Gun Island is my first Amitav Ghosh, but certainly not my last. I love his style and this book. I’m particularly drawn to Ghosh’s ability to weave various current news topics into a compelling story. It grounds the narrative solidly in our own time period, and hopefully helps readers understand the human aspect of these very real crises.

In Gun Island, Deen Datta is a rare book dealer splitting his time between Brooklyn and Kolkata (formerly known as Calcutta), India. He’s introduced to a mysterious folk legend about Bonduki Sadagar (the Gun Merchant) and thus begins the journey that comprises this book. In his quest, Dean meets a variety of people from scientists and humanitarians to boat drivers and tech-savvy young drifters.
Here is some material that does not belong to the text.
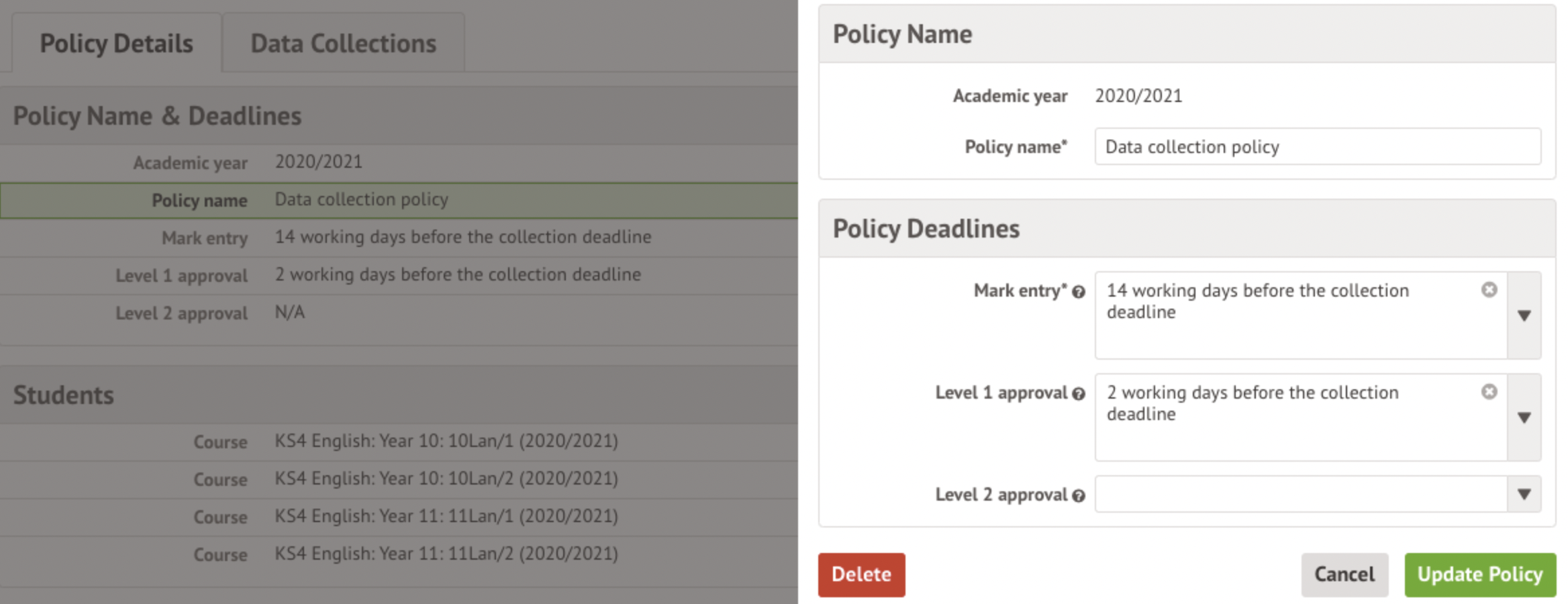Select the highlighted Policy name row
This screenshot has width=1568, height=604.
click(x=399, y=200)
All the while, he experiences internal and external existential crises.

Externally, Deen travels to places in India and Europe where climate change causes flooding that displaces people. Even the creatures of the oceans are out of sorts. People in Northeastern India and Bangladesh flee their home villages and become refugees in cities around the region and the world. Both of these crises are essential to the framework of this book. It’s as if they are the tree and the leaves are the legend, with Deen’s exploration about it. If either were removed, the tree wouldn’t be whole. Neither would Gun Island.

Internally, Deen is a 60-something man searching to find himself amidst memories and uncertainty. He speaks longingly of home and of being loved. Yet, neither of these things have a solid presence in his life. He worries that this quest is frivolous and fruitless. Then he discovers that he’s an invaluable link in a chain that keeps others alive. There are abundant, thought-provoking themes in Gun Island.

Gun Island Quote

My conclusions

Deen is a complex man with a circle of unique friends. Ghosh allows the character studies to inform the societal aspects of the story. And vice versa. Plus the locations are fascinating. Having just read another book about India, I hesitated to read this right away. Thankfully, it was much more satisfying. I learned so much about Kolkata and the area called the Sundarbans.
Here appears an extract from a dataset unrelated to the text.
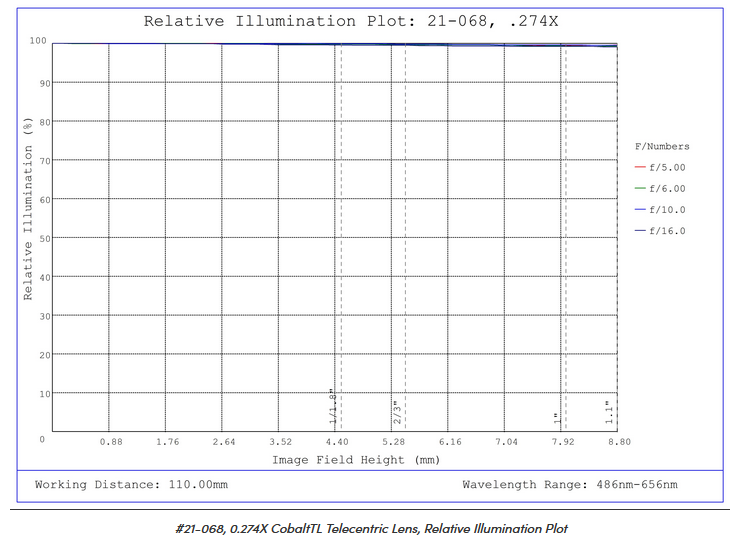Click the F/Numbers legend heading
This screenshot has width=751, height=545.
point(662,147)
Ghosh hits the scourge of white supremacy on the head. There’s only a tangential group of supremacists in the novel. We don’t know those characters even though they’re present. Instead, Ghosh highlights their attitudes by focusing on the refugees of color in his book. Their experiences show just how exponentially harder it is to be a refugee than a white European or American.
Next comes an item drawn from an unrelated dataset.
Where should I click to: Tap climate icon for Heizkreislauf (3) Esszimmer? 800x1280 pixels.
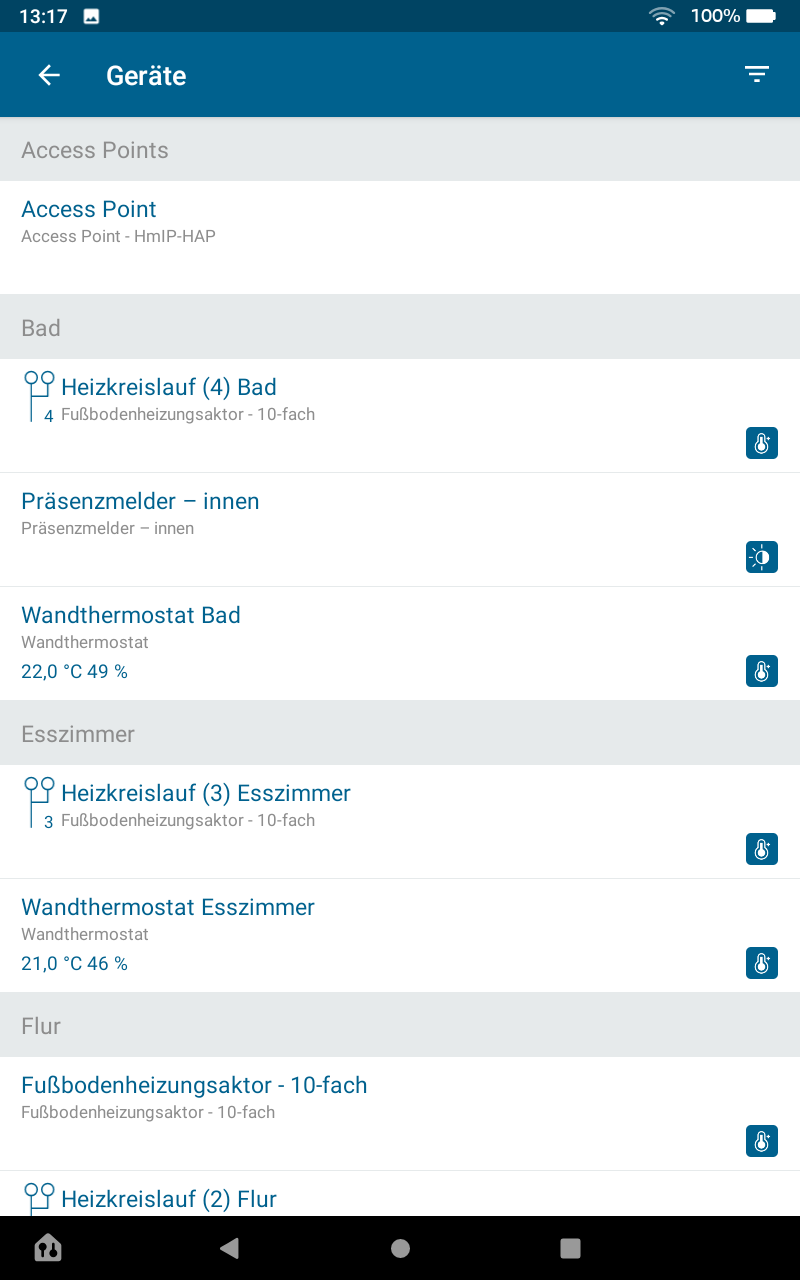(762, 849)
But make no mistake, this is a story first and a social commentary second. Once I started, I absolutely gobbled this book up. I’ll admit I was unsure about how Ghosh would balance the aspects of Gun Island. So, I borrowed it from the library. As I reached the last few chapters, I knew I wanted a hard copy. It’s just that good.

I recommend this for socially conscious readers, especially if you think deciphering the code of an ancient legend sounds intriguing.

Pair with a climate science book like The End of Ice by Dahr Jamail or with another book that combines real hardship with compelling characters, A Thousand Splendid Suns by Khaled Hosseini.